Student protest deepens Israeli-Palestinian conflict

April 28, 2014

The fake eviction notices that were distributed in the Lafayette and Palladium residence halls last week were designed to promote active dialogue about human rights concerns in Palestine. Yet the press coverage from this past weekend shows that they did little to “draw attention to the reality that Palestinians confront on a daily basis,” as the notice said. Rather, the NYU Students for Justice in Palestine protest merely highlighted the ongoing conflict between SJP and the many different Israeli groups on our campus.

University infighting is not exclusive to NYU. In early March, the Barnard College administration’s decision to remove banners hung on campus by Columbia SJP was met with controversy and disapproval. The administrators took action by responding to calls from on-campus pro-Israel group LionPAC that claimed the sign reading “Stand For Justice, Stand For Palestine” was anti-Semitic. The SJP group at Northeastern University was threatened with suspension after handing out mock eviction notices in a fashion similar to the NYU SJP chapter. Northeastern recently lifted the suspension.

The tension between SJP and pro-Israel groups on the NYU campus deepened even further when irresponsible journalism turned a protest of poor taste into an outrage marred by allegations of hate. The Times of Israel ran a piece by NYU student and blogger Laura Adkins, who was featured in an Op Ed Live episode for WSN. Published under the title “NYU Jewish Students the Target of Latest SJP Propaganda Attacks,” Adkins’ article said the group only sent the flyers to Jewish students — which did not appear to be the case — and neglected to mention that the protest extended to other residence halls.

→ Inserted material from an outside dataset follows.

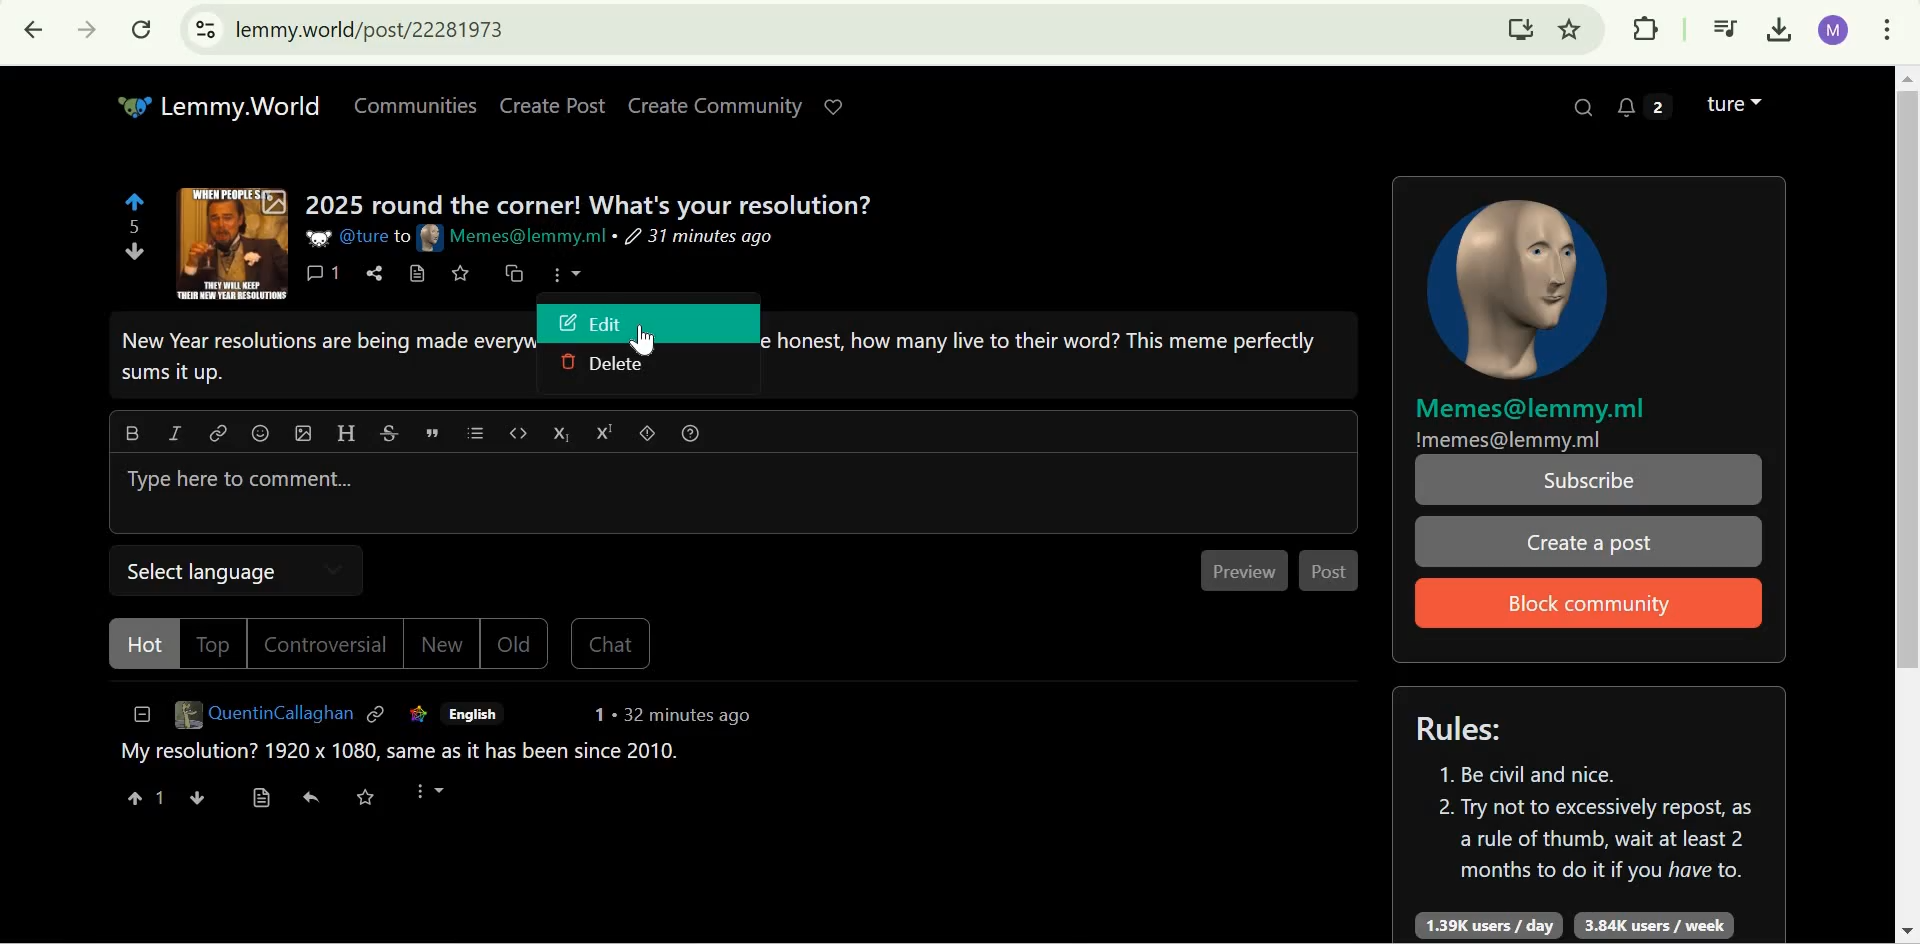 The image size is (1920, 944). I want to click on link, so click(219, 431).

Her piece was mentioned in other news outlets — including the New York Daily News, Commentary Magazine, New York Post and Townhall — complete with needlessly inflammatory headlines.

Adkins’ failure to check the facts of her article reflected poorly on the NYU community. While the SJP eviction notices were unquestionably ill-conceived and violated university policies, Adkins’ piece perverted a tasteless protest into hate speech. Not only did she wrongly damage the reputation of our university, but her lack of journalistic ethics made Jewish students feel needlessly unsafe. Most disappointingly, she callously tainted the pro-Israel position — one that is strongly supported both at NYU and throughout the United States — without considering its merits of the full situation.

The Israeli-Palestinian conflict is extremely sensitive, and its reporting deserves utmost professionalism and seriousness. Both SJP and pro-Israel groups have a responsibility to present accurate information and protest in ways that meet NYU standards. Just as SJP should not have distributed the invasive eviction notices, Adkins should have checked the facts before publishing her piece. This unproductive dissent unnecessarily added flames to the fire of conflict, holding NYU hostage along the way.